Source =>
□ □ □

3. The Buddha As observed above, the Brahmans claim to direct the religious life and thought of India and
apart from Mohammedanism may be said to have achieved their ambition, though at the price of tolerating
much that the majority would wish to suppress. But in earlier ages their influence was less extensive and there
were other currents of religious activity, some hostile and some simply independent. The most formidable of
these found expression in Jainism and Buddhism both of which arose in Bihar in the sixth century[8] B.C.
This century was a time of intellectual ferment in many countries. In China it produced Lao-tz[u] and
Confucius: in Greece, Parmenides, Empedocles, and the sophists were only a little later. In all these regions
we have the same phenomenon of restless, wandering teachers, ready to give advice on politics, religion or
philosophy, to any one who would hear them.
At that time the influence of the Brahmans had hardly permeated Bihar, though predominant to the west of it,
and speculation there followed lines different from those laid down in the Upanishads, but of some antiquity,
for we know that there were Buddhas before Gotama and that Mahavira, the founder of Jainism, reformed the
doctrine of an older teacher called Parsva.
In Gotama's youth Bihar was full of wandering philosophers who appear to have been atheistic and disposed
to uphold the boldest paradoxes, intellectual and moral. There must however have been constructive elements
in their doctrine, for they believed in reincarnation and the periodic appearance of superhuman teachers and in
the advantage of following an ascetic discipline. They probably belonged chiefly to the warrior caste as did
Gotama, the Buddha known to history. The Pitakas represent him as differing in details from contemporary
teachers but as rediscovering the truth taught by his predecessors. They imply that the world is so constituted
that there is only one way to emancipation and that from time to time superior minds see this and announce it
to others. Still Buddhism does not in practice use such formulae as living in harmony with the laws of nature.
Indian literature is notoriously concerned with ideas rather than facts but the vigorous personality of the
Buddha has impressed on it a portrait more distinct than that left by any other teacher or king. His work had a
Hinduism andBuddhism, Volume 1 8
double effect. Firstly it influenced all departments of Hindu religion and thought, even those nominally
opposed to it. Secondly it spread not only Buddhism in the strict sense but Indian art and literature beyond the
confines of India. The expansion of Hindu culture owes much to the doctrine that the Good Law should be
preached to all nations.

□ □ □

Data extract =>
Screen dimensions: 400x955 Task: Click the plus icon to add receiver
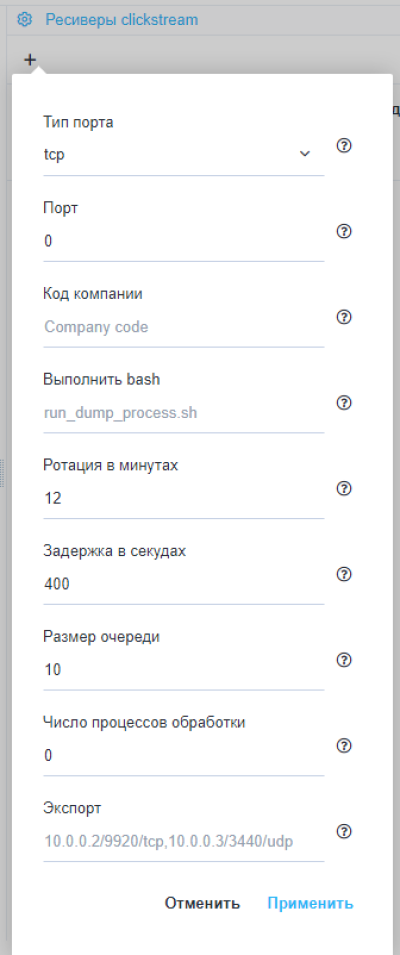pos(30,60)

□ □ □

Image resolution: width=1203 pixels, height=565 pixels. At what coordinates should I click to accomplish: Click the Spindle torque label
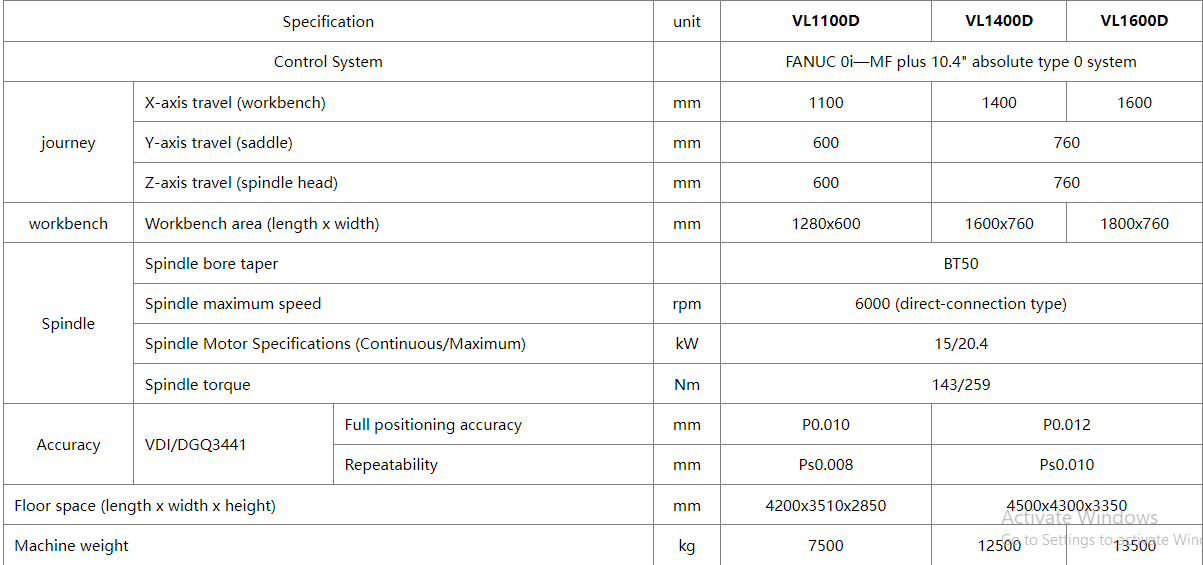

□ □ □

What you are asked to do =>
In the passage on the Buddha, whose doctrine did Mahavira reform? Answer using only the passage on the Buddha.

Result of the task =>
Mahavira reformed the doctrine of an older teacher called Parsva.